Data lines:

%%

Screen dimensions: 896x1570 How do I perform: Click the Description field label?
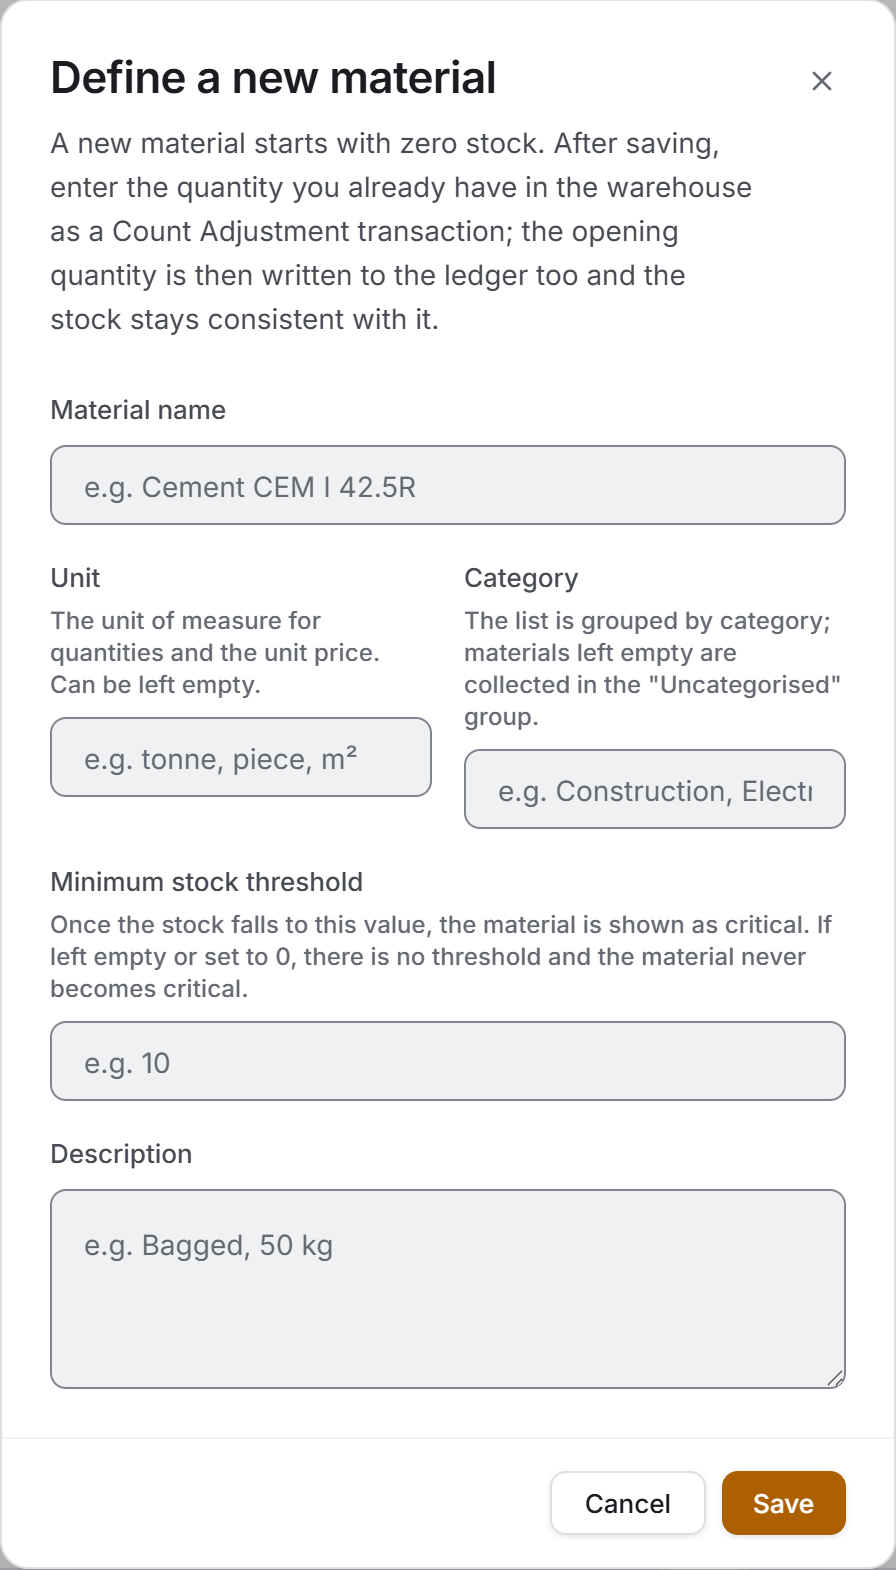(121, 1154)
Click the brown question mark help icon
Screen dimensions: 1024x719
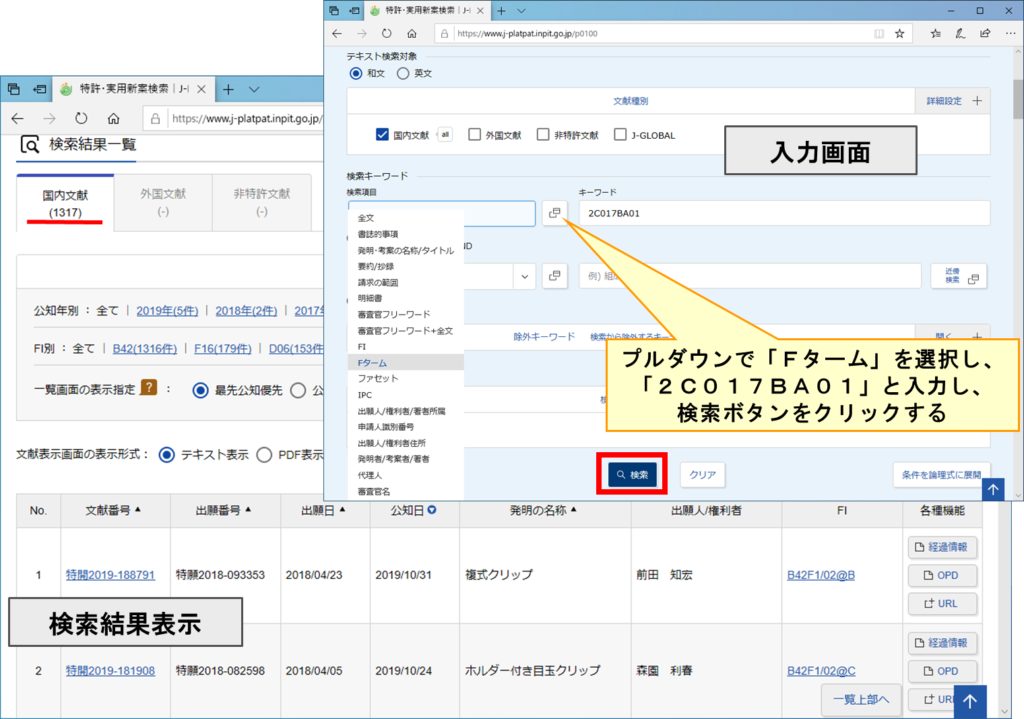click(x=148, y=389)
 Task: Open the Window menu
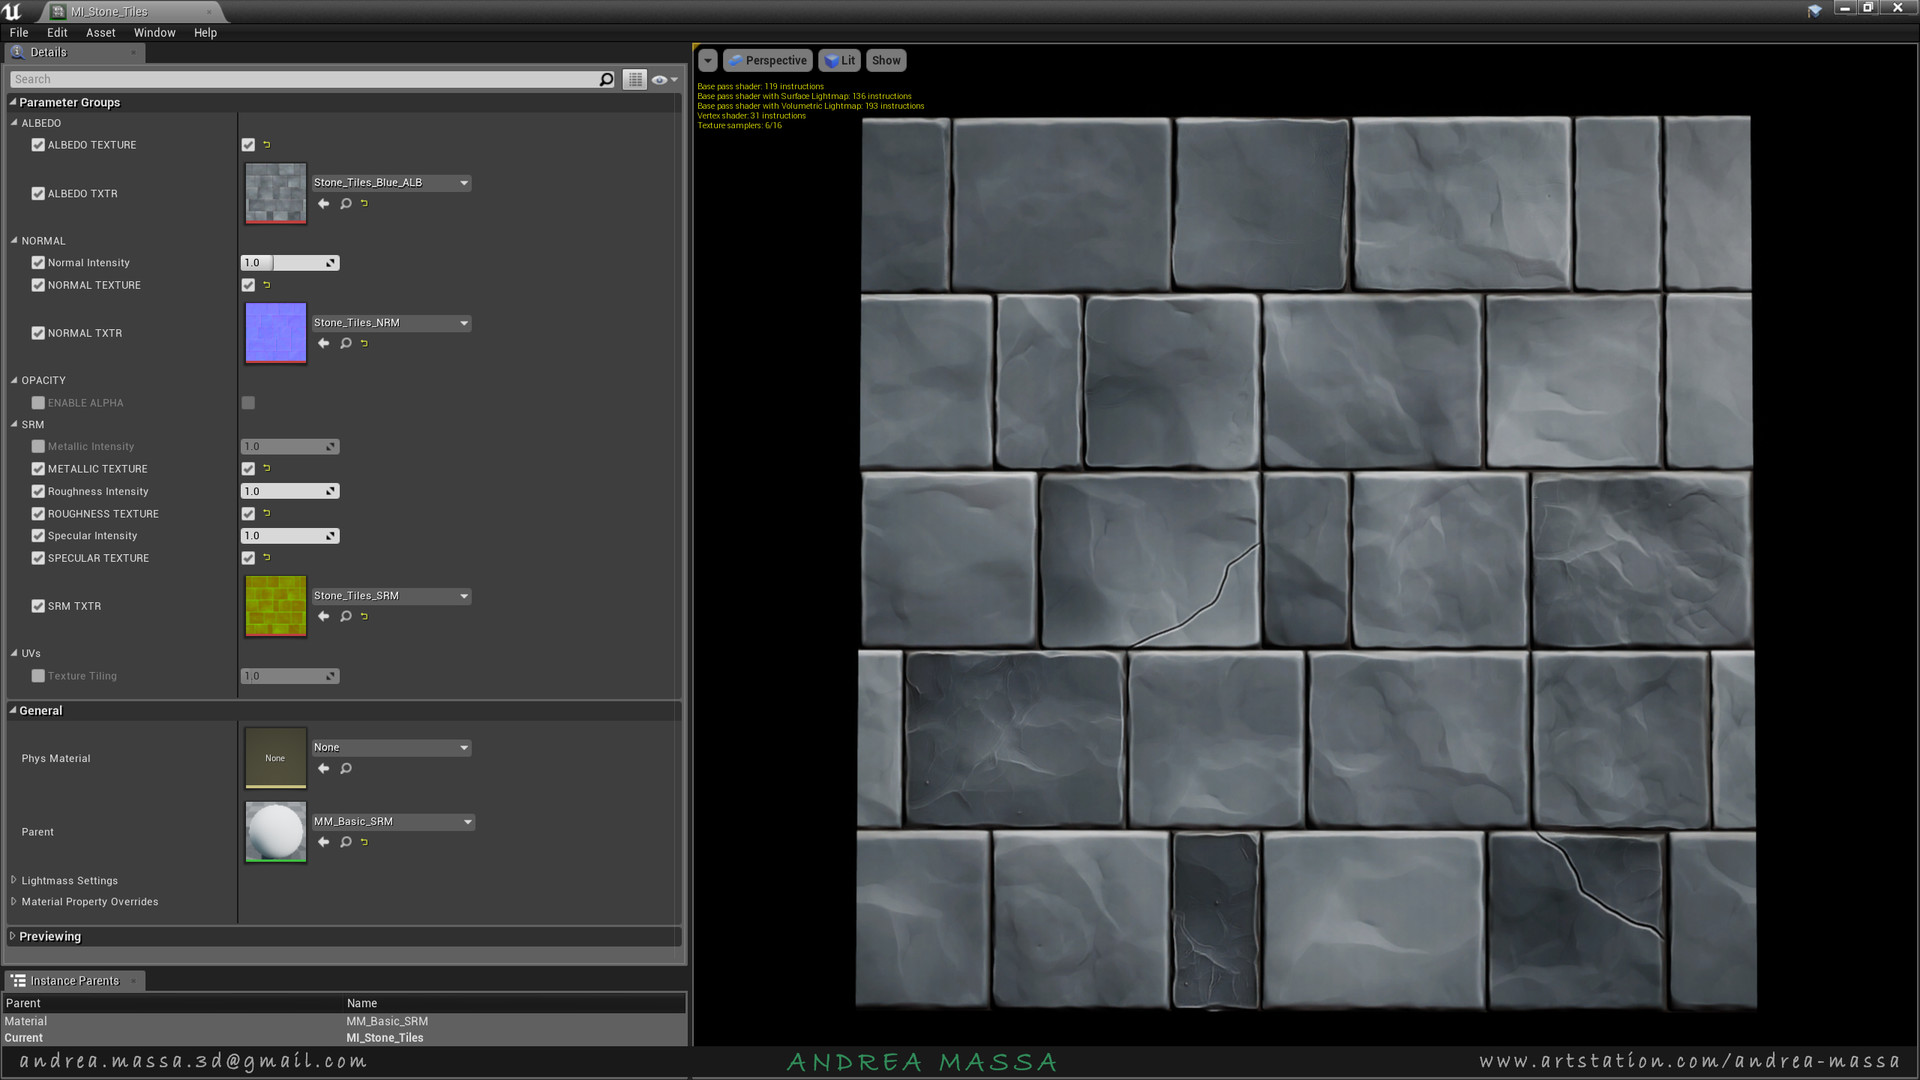154,33
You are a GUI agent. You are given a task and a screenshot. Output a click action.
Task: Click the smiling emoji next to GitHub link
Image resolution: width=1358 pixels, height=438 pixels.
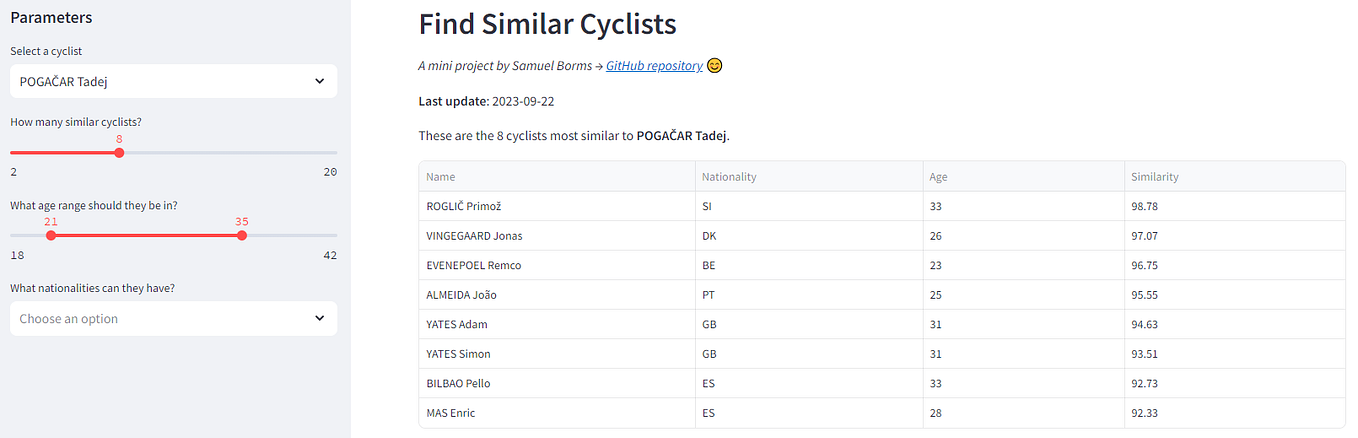click(x=715, y=66)
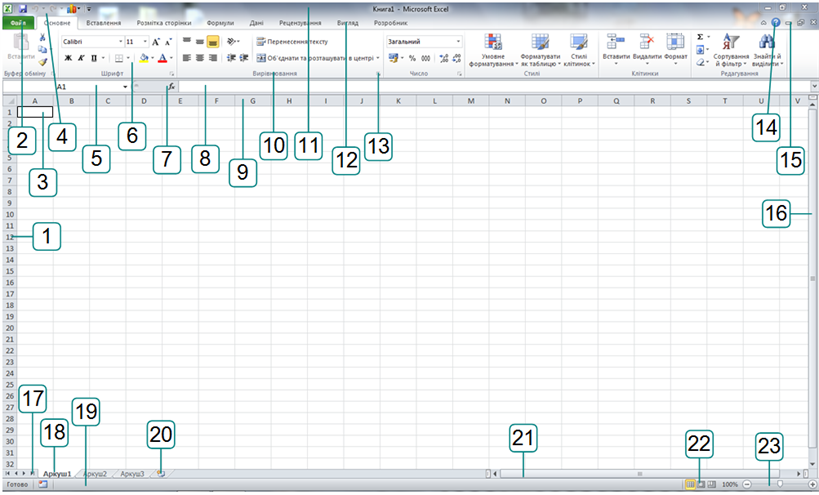Click the blue Help question mark icon
This screenshot has width=819, height=495.
775,21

%%

Copy out the items above, from the line with "Click the brown question mark help icon" up to and including the last line of the items. Omit the pictures.

Click the brown question mark help icon
Screen dimensions: 1024x719
click(x=148, y=389)
 Task: Open the Window menu
154,33
You are a GUI agent. You are given a task and a screenshot. Output a click action.
Task: Click the smiling emoji next to GitHub link
Image resolution: width=1358 pixels, height=438 pixels.
click(x=715, y=66)
Click the blue Help question mark icon
This screenshot has width=819, height=495.
775,21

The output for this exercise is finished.